About this task:
Output exactly the lines from the line that has "The height and" through the last line of the data below, with no pictures.

Material to process:
========================

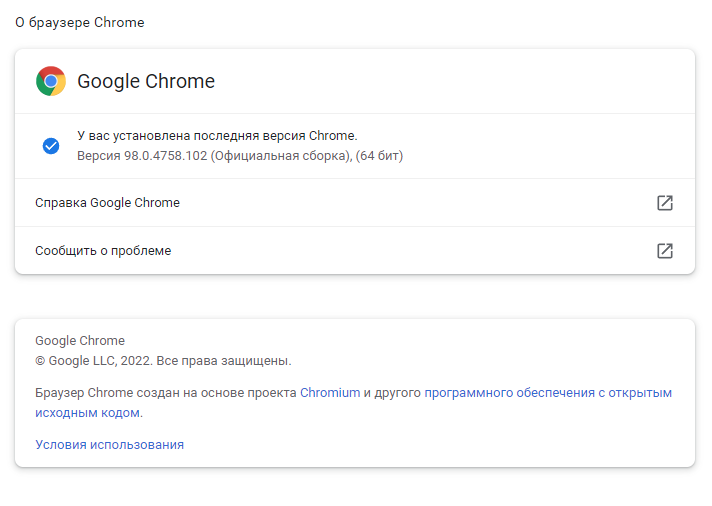This screenshot has height=506, width=712.
Task: Click Google Chrome label in the lower card
Action: pos(80,341)
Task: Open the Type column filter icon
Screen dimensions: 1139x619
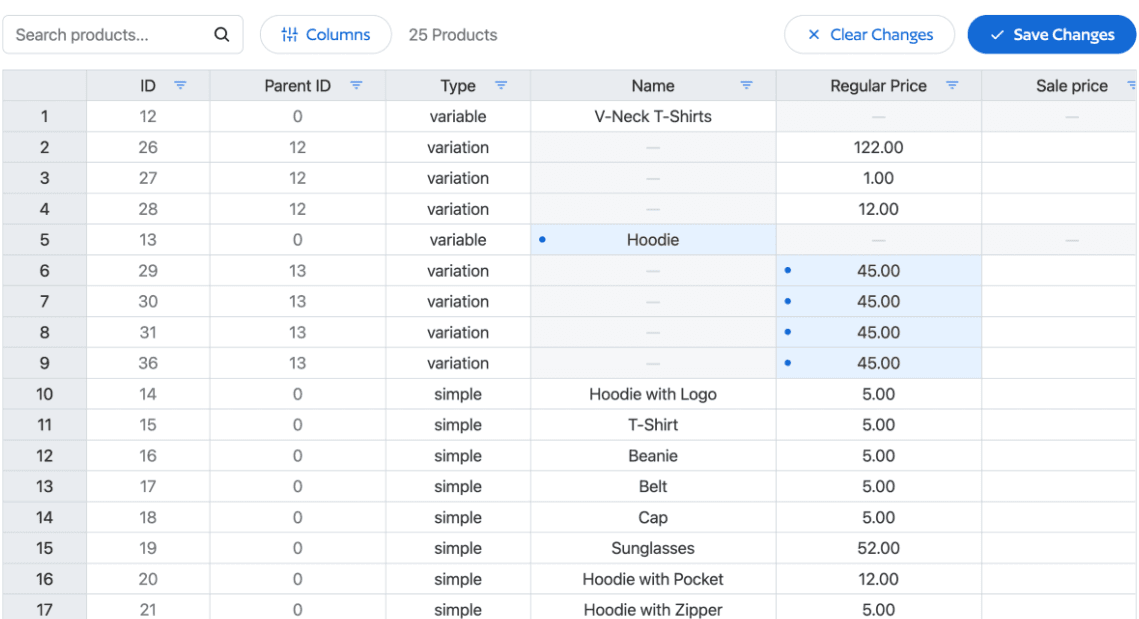Action: [501, 86]
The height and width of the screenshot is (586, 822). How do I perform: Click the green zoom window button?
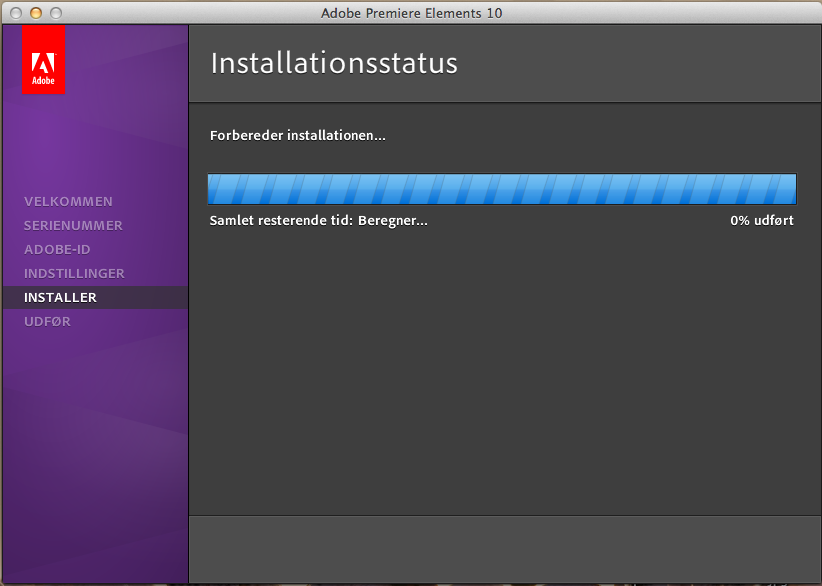[55, 13]
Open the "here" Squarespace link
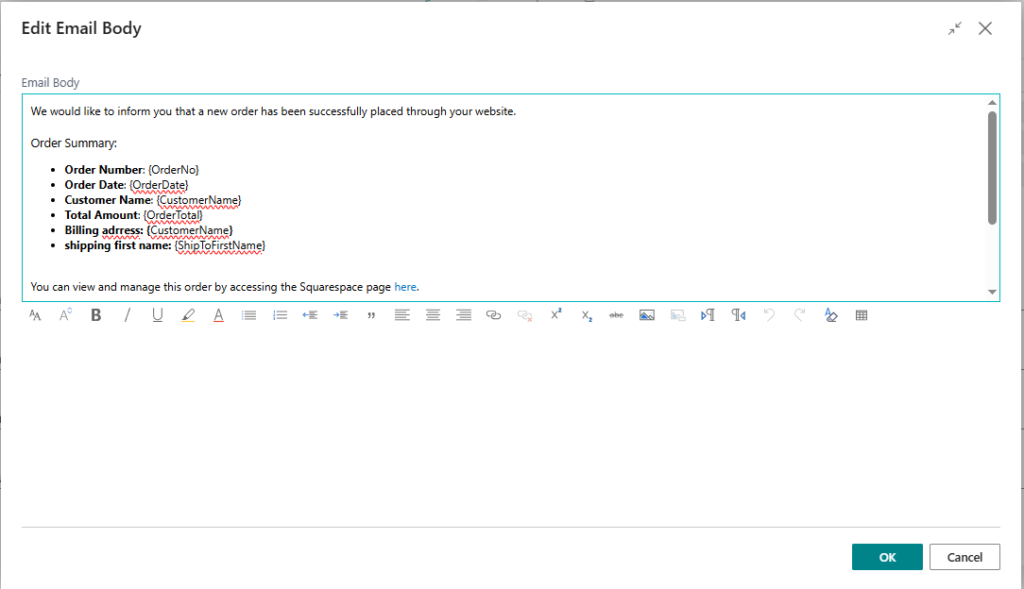This screenshot has height=589, width=1024. [405, 286]
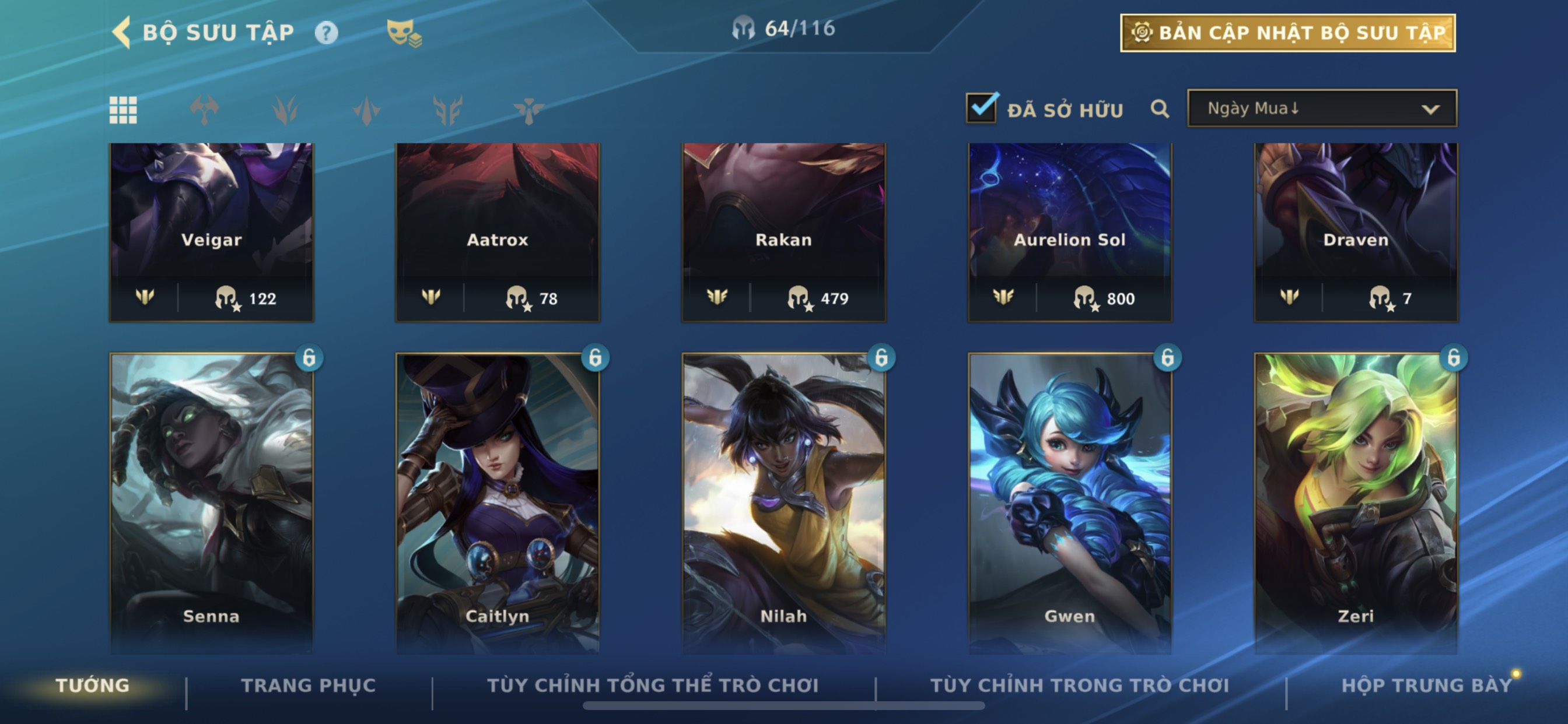This screenshot has height=724, width=1568.
Task: Click the lock badge on Zeri card
Action: point(1454,358)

========================

Answer to this exercise:
The height and width of the screenshot is (586, 822). How do I perform: Click the green zoom window button?
[55, 13]
Open the "here" Squarespace link
This screenshot has height=589, width=1024. [405, 286]
This screenshot has height=724, width=1568.
Task: Click the lock badge on Zeri card
Action: point(1454,358)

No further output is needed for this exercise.